● **SELECTED PASSAGE**
----------------
= National Missing and Unidentified Persons System =

System of databases in the US

The National Missing and Unidentified Persons System (NamUs) is a national clearinghouse and resource center for missing, unidentified, and unclaimed person cases throughout the United States.

NamUs is funded and administered by the National Institute of Justice through a cooperative agreement with the University of North Texas Health Science Center's Center for Human Identification.

NamUs resources are provided to law enforcement, medical examiners, coroners, allied forensic professionals, and family members of missing persons. They include technology, forensic and analytical services, investigative support, and local, regional, and online training programs.

New York, Connecticut, Tennessee, New Jersey and Oklahoma have passed legislation to require agencies to add missing persons to NamUs listings.

==Services==
- Database technology which provides a secure, easy-to-use, centralized online database for information sharing, case management, advanced searching, and automatic matching tools to expedite case associations and resolutions.
----------------
● **QUESTIONS ON THE MATERIAL**
1: Can you recast the paragraph of the NamUs text that begins "NamUs resources are provided" as a short bulleted list, keeping its main facts?
2: According to the NamUs text, which states have passed laws requiring agencies to add missing persons to NamUs listings?
3: What comes next in the NamUs text? Continue it from where it stops.

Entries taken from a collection
----------------
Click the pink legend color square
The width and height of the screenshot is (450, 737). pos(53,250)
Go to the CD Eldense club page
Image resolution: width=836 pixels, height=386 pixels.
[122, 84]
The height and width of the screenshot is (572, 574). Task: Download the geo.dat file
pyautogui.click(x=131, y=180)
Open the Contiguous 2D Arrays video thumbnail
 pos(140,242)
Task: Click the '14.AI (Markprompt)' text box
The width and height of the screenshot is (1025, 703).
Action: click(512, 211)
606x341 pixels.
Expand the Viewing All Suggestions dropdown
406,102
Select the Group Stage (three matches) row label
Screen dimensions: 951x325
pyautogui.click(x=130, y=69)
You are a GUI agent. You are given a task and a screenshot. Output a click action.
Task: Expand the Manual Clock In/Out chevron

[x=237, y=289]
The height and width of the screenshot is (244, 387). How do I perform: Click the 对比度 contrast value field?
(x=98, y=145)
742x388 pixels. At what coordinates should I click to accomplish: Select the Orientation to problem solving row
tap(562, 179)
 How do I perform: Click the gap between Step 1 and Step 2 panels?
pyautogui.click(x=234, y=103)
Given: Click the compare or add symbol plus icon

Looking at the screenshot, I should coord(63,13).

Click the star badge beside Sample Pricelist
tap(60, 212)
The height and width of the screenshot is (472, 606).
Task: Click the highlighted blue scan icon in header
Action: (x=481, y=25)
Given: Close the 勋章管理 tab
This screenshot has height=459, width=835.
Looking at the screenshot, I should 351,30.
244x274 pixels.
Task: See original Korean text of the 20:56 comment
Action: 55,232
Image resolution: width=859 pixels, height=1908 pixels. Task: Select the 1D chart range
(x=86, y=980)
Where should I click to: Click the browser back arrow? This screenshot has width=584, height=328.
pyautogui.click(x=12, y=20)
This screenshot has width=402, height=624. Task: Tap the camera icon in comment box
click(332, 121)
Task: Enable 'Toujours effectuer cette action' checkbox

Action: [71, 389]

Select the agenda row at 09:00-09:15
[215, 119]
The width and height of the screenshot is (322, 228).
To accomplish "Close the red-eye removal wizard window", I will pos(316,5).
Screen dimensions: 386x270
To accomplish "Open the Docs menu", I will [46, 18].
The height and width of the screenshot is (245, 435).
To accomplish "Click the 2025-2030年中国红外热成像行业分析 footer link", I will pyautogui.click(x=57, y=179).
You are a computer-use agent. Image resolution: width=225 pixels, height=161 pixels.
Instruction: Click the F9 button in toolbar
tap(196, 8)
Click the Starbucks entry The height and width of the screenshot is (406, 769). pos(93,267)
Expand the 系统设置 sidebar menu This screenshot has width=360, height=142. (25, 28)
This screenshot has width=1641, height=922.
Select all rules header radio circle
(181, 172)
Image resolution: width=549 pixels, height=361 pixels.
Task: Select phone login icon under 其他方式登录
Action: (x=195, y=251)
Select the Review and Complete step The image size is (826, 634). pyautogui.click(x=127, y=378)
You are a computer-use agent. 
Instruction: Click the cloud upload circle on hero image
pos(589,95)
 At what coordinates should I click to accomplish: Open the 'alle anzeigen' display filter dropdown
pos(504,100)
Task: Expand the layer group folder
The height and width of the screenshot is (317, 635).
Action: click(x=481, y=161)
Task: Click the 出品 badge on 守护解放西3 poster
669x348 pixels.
----------------
● **PER-TASK ANSWERS**
1:
- Recipients: law enforcement, medical examiners, coroners, allied forensic professionals, and families of missing persons
- Technology
- Forensic and analytical services
- Investigative support
- Local, regional, and online training programs

2: New York, Connecticut, Tennessee, New Jersey and Oklahoma.

3:
- Regional Program Specialists (RPSs) who hold Department of Justice security clearances, vet all professional users and case data, assist with the collection of biometric information, provide NamUs training, assist with the coordination and implementation of missing person day events, and provide investigative support to missing, unidentified, and unclaimed person cases.
- Fingerprint services to scan, classify, upload, analyze, and compare fingerprint information submitted to NamUs, including collaboration with the Federal Bureau of Investigation (FBI) for searching unidentified decedent prints through the FBI's Next Generation Identification national database.
- Nuclear and mitochondrial DNA analyses through the University of North Texas Center for Human Identification's Missing Persons Unit.
- Forensic odontology services to obtain, code, and upload dental information to NamUs.
- Forensic anthropology services through the Missing Persons Unit.
- Analytical services to assist with locating indication of life for persons reported missing to NamUs, locating family contact information for DNA collections and next of kin death notifications, and locating/vetting tips and leads related to missing and unidentified person cases.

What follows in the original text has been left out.